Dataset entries
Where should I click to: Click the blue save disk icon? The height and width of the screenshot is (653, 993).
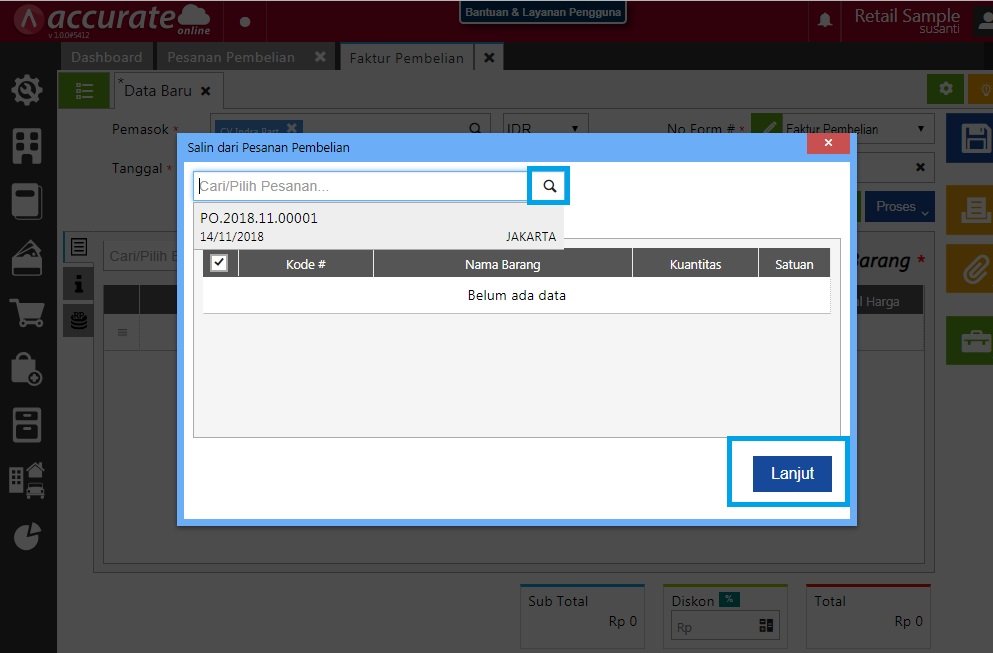pyautogui.click(x=974, y=139)
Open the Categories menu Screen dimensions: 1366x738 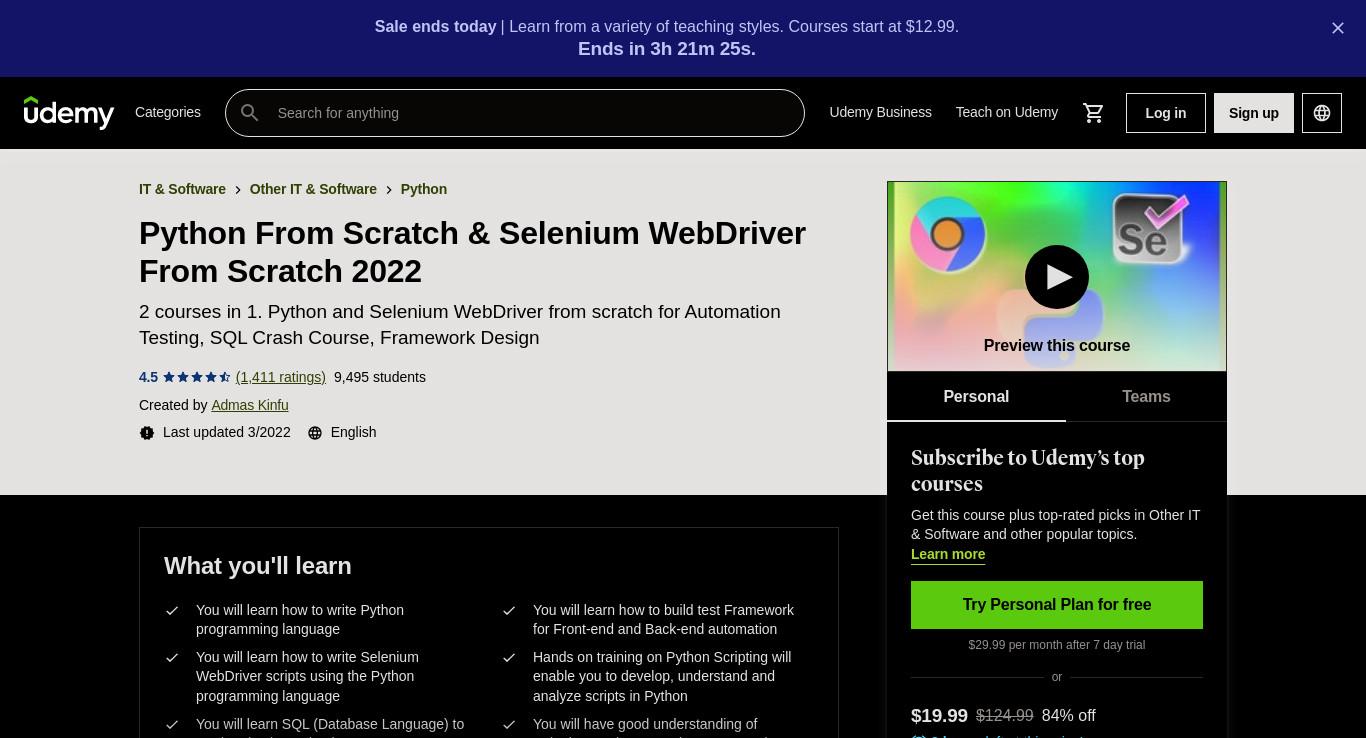point(168,112)
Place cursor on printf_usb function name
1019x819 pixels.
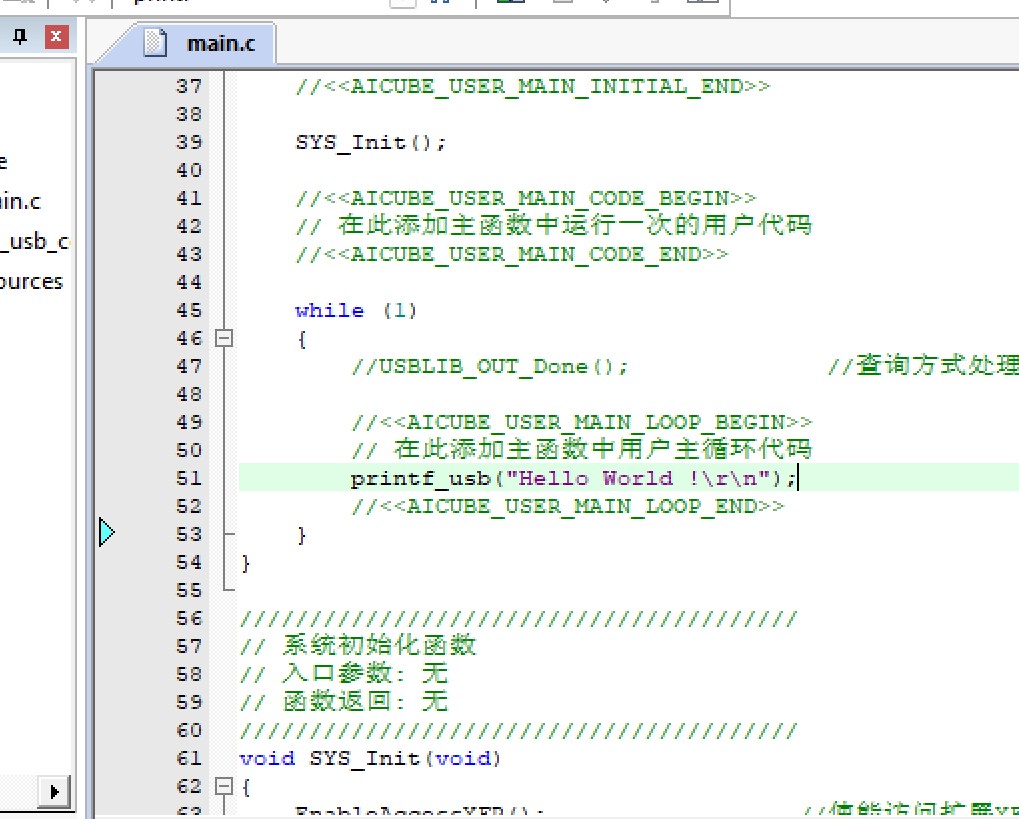pyautogui.click(x=420, y=479)
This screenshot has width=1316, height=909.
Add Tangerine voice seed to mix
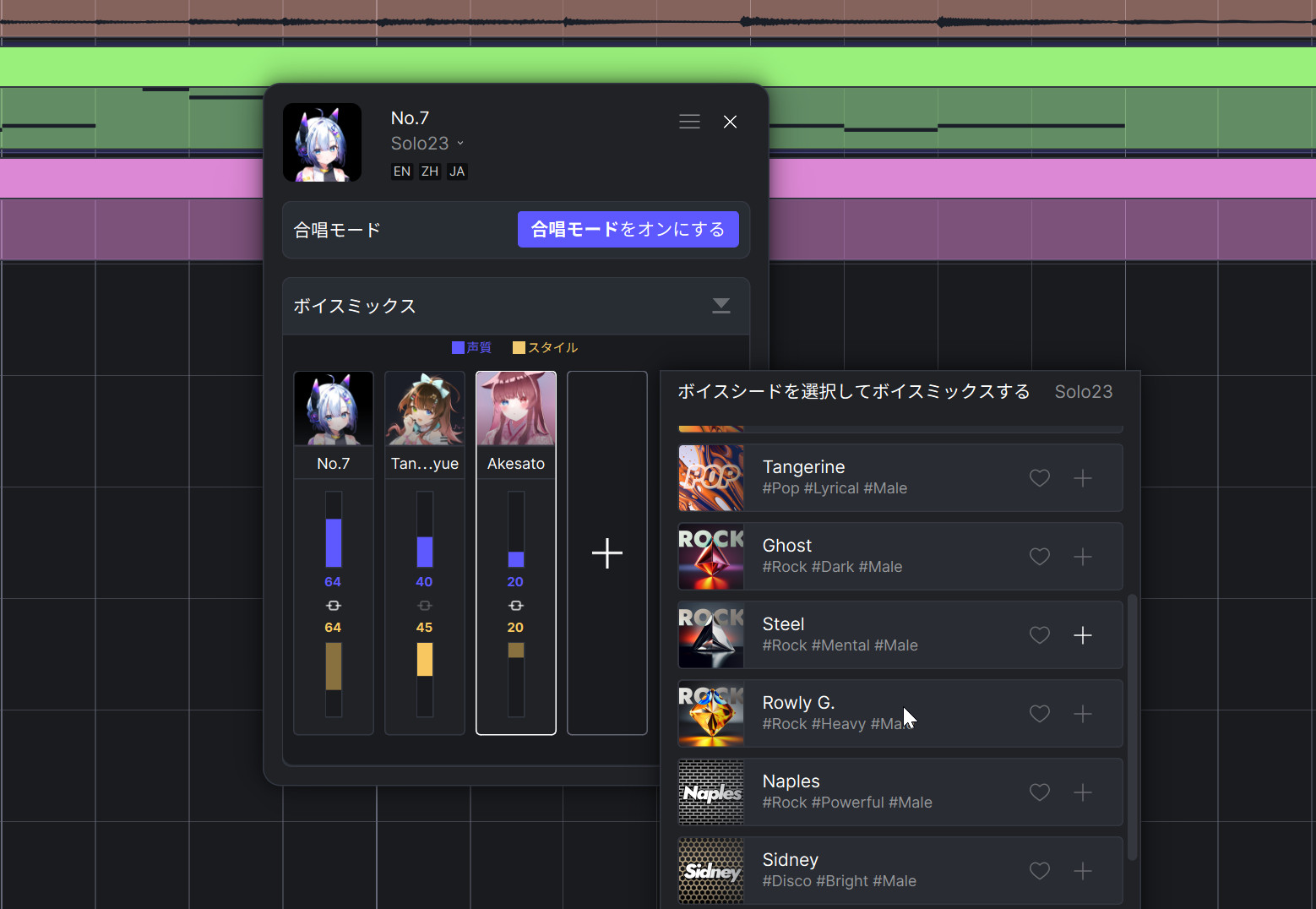(1082, 478)
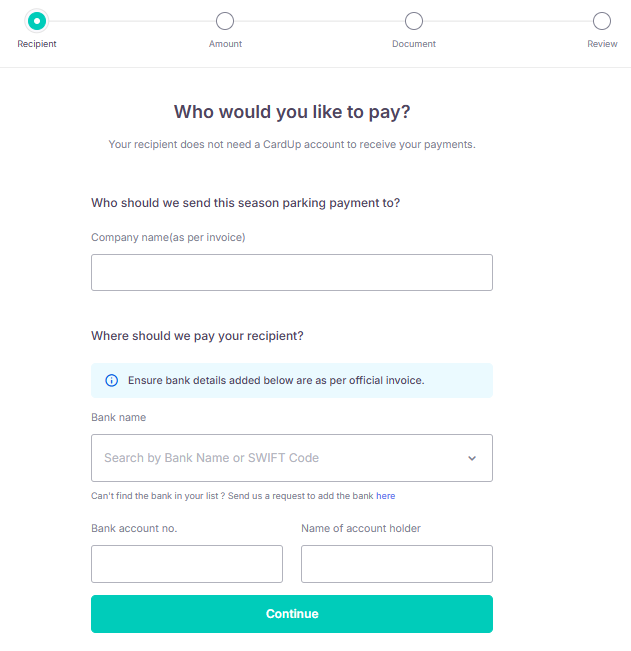Click the Review step circle
This screenshot has height=651, width=631.
click(x=602, y=21)
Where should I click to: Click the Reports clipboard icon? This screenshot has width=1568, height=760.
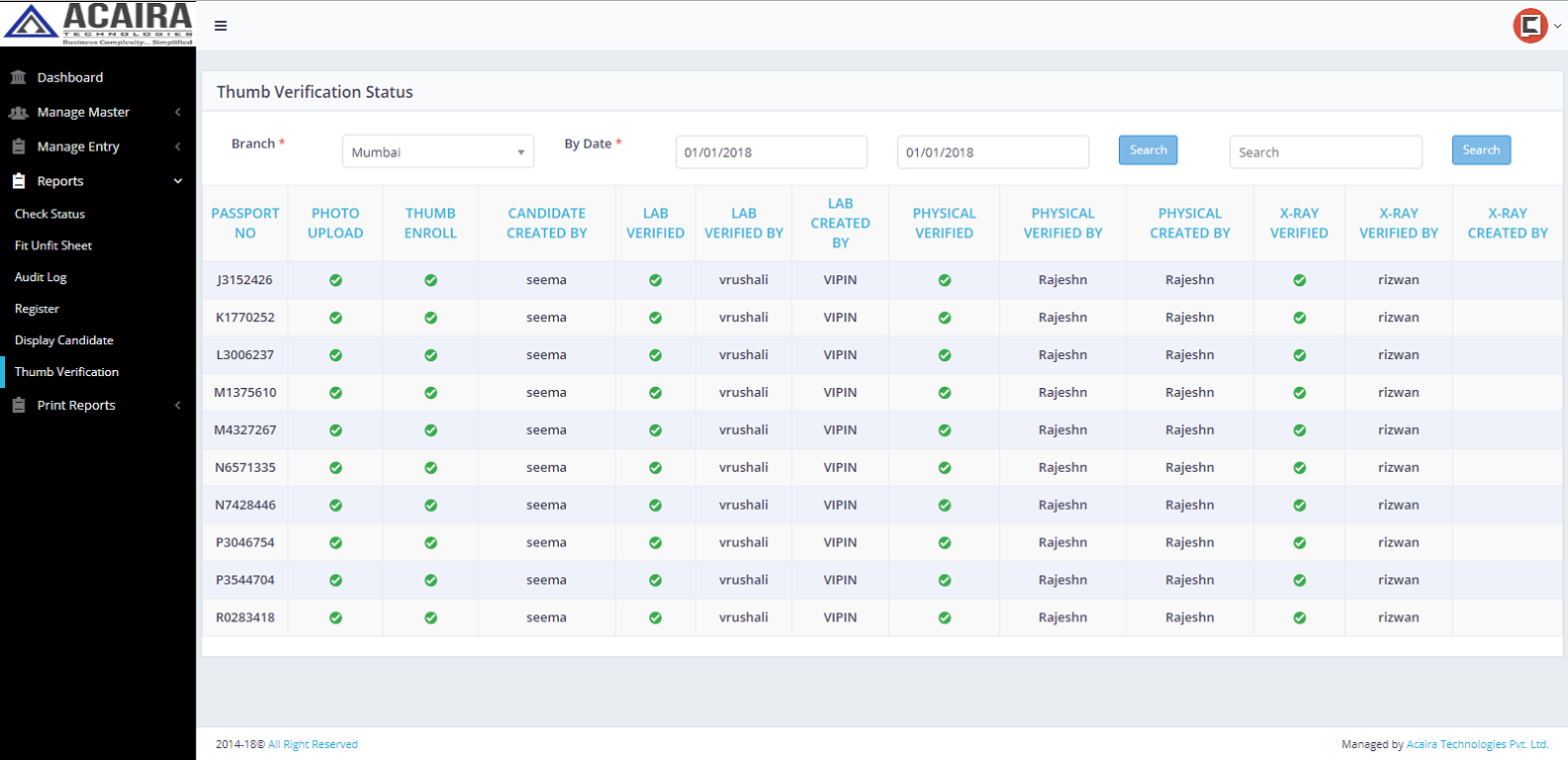click(18, 181)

Task description: Leave the pictures out, and retype exactly the lines from the one containing "Place cursor on printf_usb function name" through the last line of the entries above, both included.

Solution to the problem:
Place cursor on printf_usb function name
1019x819 pixels.
pyautogui.click(x=420, y=479)
This screenshot has width=1316, height=909.
Add Tangerine voice seed to mix
(1082, 478)
Click the Review step circle
This screenshot has height=651, width=631.
click(x=602, y=21)
Where should I click to: Click the Reports clipboard icon? This screenshot has width=1568, height=760.
click(18, 181)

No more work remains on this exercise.